From the Rev Dr Peter Mullen (recently retired Anglican Priest):
Love Life: Live Lent
The Archbishop of York is taking seriously his responsibility for the spiritual life of the nation. He has written the Foreword to three booklets to guide us through Lent: one for “The Family”; one for “Adults and Youth” and the other for “Kids.” Or is that last one for nanny goats?
These glossy booklets feature Mr Men style cartoon pictures whom we must suppose are meant to represent the general public. Achingly politically-correct with all races represented - but no fat people or smokers. Dumbing-down beyond the farthest reaches of infantilisation, the booklets urge us to “Do fun things together. Create a space in your home...a corner of a room...an understairs cupboard... a shelf...make a prayer den using furniture and blankets...gather some objects that are fun to touch, feel and smell: a piece of velvet, feathers, a tray of sand, lavender bags or pine cones.” These should be enough to satisfy at least some of the more mentionable fetishists among us.
And what are we supposed to do in the prayer space? “Take in some pebbles, shells or feathers” – presumably to demonstrate impeccable ecumenical relations with primitive animists and tree-huggers. And prayers are supplied: “Dear God, make wrong things right...” But this is not God; only the sentimental wish-fulfilment of Father Christmas or the Tooth Fairy We are even educated into the correct manual acts to perform while praying this desolate prayer: “Shake your finger from side to side for ‘wrong’ and then do thumbs up for ‘right’.”
You feel there should be a caution not to do this near a window in case the neighbours see you and phone for the men in white coats.
Lent involves us in acts of practical devotion too. So, “Give a lollipop to your lollipop person.”
Of course, as always in the Church of England these days, the sheer blithering inanities only faintly disguise the right-on political hard sell:
“Email or write to your MP about a global poverty issue... Buy a fair Trade Easter egg” But what, if you follow the advice of many leading economists who claim so called Fair Trade does nothing to help the poor, and recommend free trade instead?
The only orthodoxy we find in these booklets is environmentalist demagoguery and the pagan superstition of global warming: “Help lighten our load on the planet... defrost your fridge and find out how climate change affects poorer people...help stop global climate change: recycle your rubbish save trees, use both sides of the paper...”
(When doing what, by the way?)
Lent is supposed to be a time when we repent of our sins. But the only sins found here are those of not subscribing to the Christian socialist manifesto and global warming denial.
No wonder the pews are emptying faster than ever, when these booklets represent the mind of the Church of England. Lent is for deepening our understanding of the faith and for growing nearer to God. These booklets contain no nourishment for those tasks.
What might the Archbishop have offered, if he had been in his right mind? That we should all begin and end the day by saying the Lord’s Prayer. Read the Collect, Epistle and Gospel written in the matchless English of The Book of Common Prayer for each of the six weeks of Lent. Perhaps say the Psalms set for every day. Try to attend an early morning or lunchtime weekday service of Holy Communion. Competent shepherds of their sheep would also have recommended some spiritual reading.
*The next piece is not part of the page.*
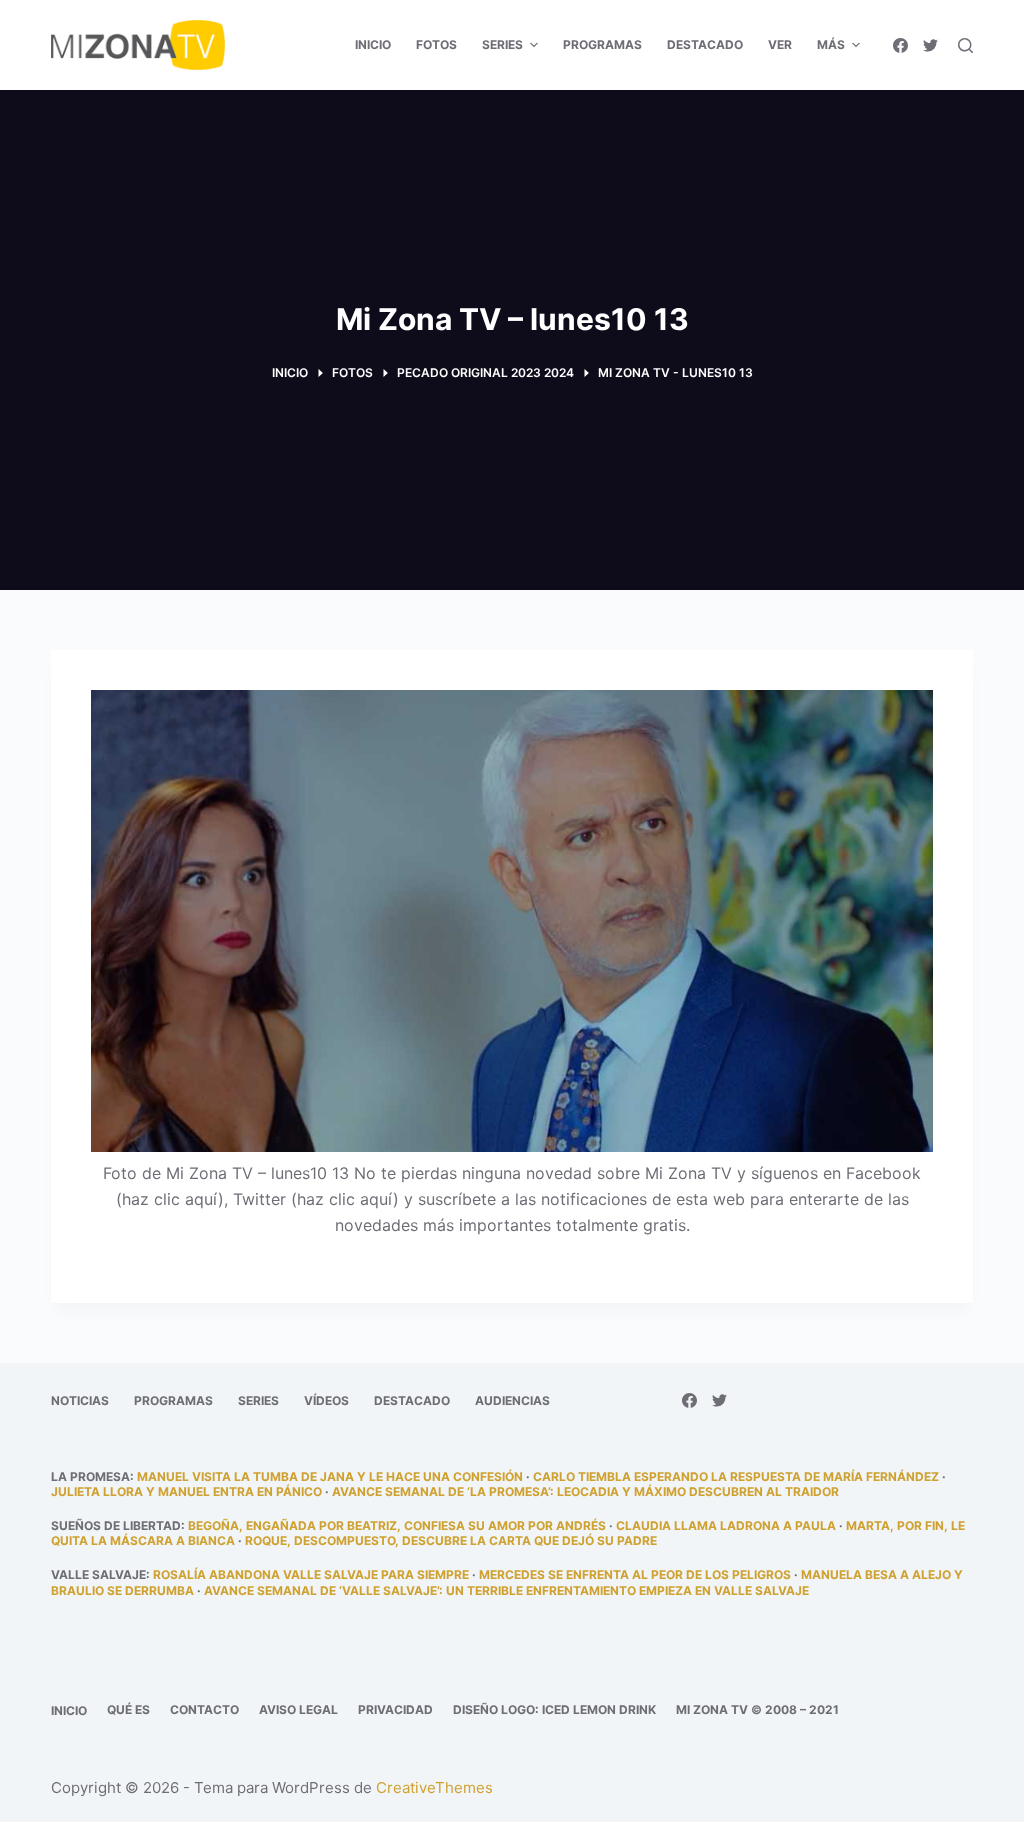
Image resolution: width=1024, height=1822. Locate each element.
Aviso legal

These patronising booklets are worse than a joke, worse than useless. They ape the trite and gaudy language and images of a debased advertising culture, babyfied and debauched, and apply it to the Christian Gospel. But faith cannot be taught in this way. It cannot be communicated by the thing it is not, the thing that is actually anathema to it. People have to be taught. These booklets only insult the intelligence of the public. There is no Christianity in “Live Life: Love Lent” – only a blasphemous parody of the faith.